● **Do this**:
Can you rewrite the material below, replacing "Cash Flow" with "Income Statement" and leaving everything else as it is?

• • • • •

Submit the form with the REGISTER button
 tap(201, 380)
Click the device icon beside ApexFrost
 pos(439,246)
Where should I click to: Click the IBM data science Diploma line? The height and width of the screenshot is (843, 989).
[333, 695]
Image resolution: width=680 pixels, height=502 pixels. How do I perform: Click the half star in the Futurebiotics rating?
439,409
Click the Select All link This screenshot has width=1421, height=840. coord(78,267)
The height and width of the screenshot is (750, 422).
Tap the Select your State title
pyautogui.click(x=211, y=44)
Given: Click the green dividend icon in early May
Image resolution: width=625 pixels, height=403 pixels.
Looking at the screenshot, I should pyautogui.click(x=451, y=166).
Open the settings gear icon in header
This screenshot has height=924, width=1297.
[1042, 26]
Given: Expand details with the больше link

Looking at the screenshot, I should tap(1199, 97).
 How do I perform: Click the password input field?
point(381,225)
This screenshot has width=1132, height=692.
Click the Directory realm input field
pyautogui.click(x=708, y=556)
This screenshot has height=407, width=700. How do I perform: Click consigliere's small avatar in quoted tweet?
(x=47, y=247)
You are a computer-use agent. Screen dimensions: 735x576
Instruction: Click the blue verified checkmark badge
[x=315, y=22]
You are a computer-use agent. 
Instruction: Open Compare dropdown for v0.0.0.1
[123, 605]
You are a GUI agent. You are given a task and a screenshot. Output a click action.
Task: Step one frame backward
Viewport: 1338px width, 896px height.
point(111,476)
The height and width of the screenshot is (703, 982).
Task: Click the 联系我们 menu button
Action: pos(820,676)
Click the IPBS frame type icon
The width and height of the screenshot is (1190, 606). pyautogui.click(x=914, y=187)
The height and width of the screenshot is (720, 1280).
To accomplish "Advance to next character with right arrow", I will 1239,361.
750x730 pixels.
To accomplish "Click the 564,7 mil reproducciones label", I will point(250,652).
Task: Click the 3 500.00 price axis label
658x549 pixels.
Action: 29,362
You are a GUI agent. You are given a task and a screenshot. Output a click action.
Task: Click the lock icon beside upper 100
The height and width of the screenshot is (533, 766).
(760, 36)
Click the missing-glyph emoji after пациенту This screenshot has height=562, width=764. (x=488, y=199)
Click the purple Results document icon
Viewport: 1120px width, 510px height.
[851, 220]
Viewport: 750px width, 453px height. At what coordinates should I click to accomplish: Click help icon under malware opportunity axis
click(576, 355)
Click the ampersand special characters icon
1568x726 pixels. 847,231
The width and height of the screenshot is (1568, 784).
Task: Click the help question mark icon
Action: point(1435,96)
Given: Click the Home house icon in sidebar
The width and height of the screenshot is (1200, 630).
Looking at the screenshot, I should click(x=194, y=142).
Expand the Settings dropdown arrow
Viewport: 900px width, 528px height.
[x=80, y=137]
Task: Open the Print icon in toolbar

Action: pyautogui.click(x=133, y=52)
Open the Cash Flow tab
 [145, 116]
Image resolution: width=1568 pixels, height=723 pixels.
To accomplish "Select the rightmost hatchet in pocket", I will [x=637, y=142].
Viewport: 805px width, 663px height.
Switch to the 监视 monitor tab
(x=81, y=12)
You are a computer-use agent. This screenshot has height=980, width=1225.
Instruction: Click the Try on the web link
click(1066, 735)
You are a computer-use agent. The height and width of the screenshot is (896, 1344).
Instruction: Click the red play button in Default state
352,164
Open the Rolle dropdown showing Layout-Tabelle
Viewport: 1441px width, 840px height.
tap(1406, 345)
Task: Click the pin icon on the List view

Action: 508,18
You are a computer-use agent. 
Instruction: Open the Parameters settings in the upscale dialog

• • • • •

● **Solution**:
Submit the form with the REGISTER button
 tap(201, 380)
Click the device icon beside ApexFrost
 pos(439,246)
Where should I click to: Click the IBM data science Diploma line? The height and width of the screenshot is (843, 989).
[333, 695]
Image resolution: width=680 pixels, height=502 pixels. How do I perform: Click the half star in the Futurebiotics rating?
439,409
Click the Select All link This screenshot has width=1421, height=840. coord(78,267)
The height and width of the screenshot is (750, 422).
Tap the Select your State title
pyautogui.click(x=211, y=44)
Given: Click the green dividend icon in early May
Image resolution: width=625 pixels, height=403 pixels.
Looking at the screenshot, I should pyautogui.click(x=451, y=166).
Open the settings gear icon in header
This screenshot has height=924, width=1297.
[1042, 26]
Given: Expand details with the больше link

Looking at the screenshot, I should tap(1199, 97).
 How do I perform: Click the password input field?
point(381,225)
This screenshot has width=1132, height=692.
Click the Directory realm input field
pyautogui.click(x=708, y=556)
This screenshot has height=407, width=700. How do I perform: Click consigliere's small avatar in quoted tweet?
(x=47, y=247)
You are a computer-use agent. Screen dimensions: 735x576
Instruction: Click the blue verified checkmark badge
[x=315, y=22]
You are a computer-use agent. 
Instruction: Open Compare dropdown for v0.0.0.1
[123, 605]
You are a GUI agent. You are given a task and a screenshot. Output a click action.
Task: Step one frame backward
Viewport: 1338px width, 896px height.
point(111,476)
The height and width of the screenshot is (703, 982).
Task: Click the 联系我们 menu button
Action: pos(820,676)
Click the IPBS frame type icon
The width and height of the screenshot is (1190, 606). pyautogui.click(x=914, y=187)
The height and width of the screenshot is (720, 1280).
To accomplish "Advance to next character with right arrow", I will 1239,361.
750x730 pixels.
To accomplish "Click the 564,7 mil reproducciones label", I will point(250,652).
Task: Click the 3 500.00 price axis label
658x549 pixels.
Action: 29,362
You are a GUI agent. You are given a task and a screenshot. Output a click action.
Task: Click the lock icon beside upper 100
The height and width of the screenshot is (533, 766).
(760, 36)
Click the missing-glyph emoji after пациенту This screenshot has height=562, width=764. (x=488, y=199)
Click the purple Results document icon
Viewport: 1120px width, 510px height.
[851, 220]
Viewport: 750px width, 453px height. At what coordinates should I click to accomplish: Click help icon under malware opportunity axis
click(576, 355)
Click the ampersand special characters icon
1568x726 pixels. 847,231
The width and height of the screenshot is (1568, 784).
Task: Click the help question mark icon
Action: point(1435,96)
Given: Click the Home house icon in sidebar
The width and height of the screenshot is (1200, 630).
Looking at the screenshot, I should click(x=194, y=142).
Expand the Settings dropdown arrow
Viewport: 900px width, 528px height.
[x=80, y=137]
Task: Open the Print icon in toolbar

Action: pyautogui.click(x=133, y=52)
Open the Income Statement tab
 [145, 116]
Image resolution: width=1568 pixels, height=723 pixels.
To accomplish "Select the rightmost hatchet in pocket", I will [x=637, y=142].
Viewport: 805px width, 663px height.
Switch to the 监视 monitor tab
(x=81, y=12)
You are a computer-use agent. This screenshot has height=980, width=1225.
Instruction: Click the Try on the web link
click(1066, 735)
You are a computer-use agent. The height and width of the screenshot is (896, 1344).
Instruction: Click the red play button in Default state
352,164
Open the Rolle dropdown showing Layout-Tabelle
Viewport: 1441px width, 840px height.
tap(1406, 345)
Task: Click the pin icon on the List view

Action: 508,18
You are a computer-use agent. 
Instruction: Open the Parameters settings in the upscale dialog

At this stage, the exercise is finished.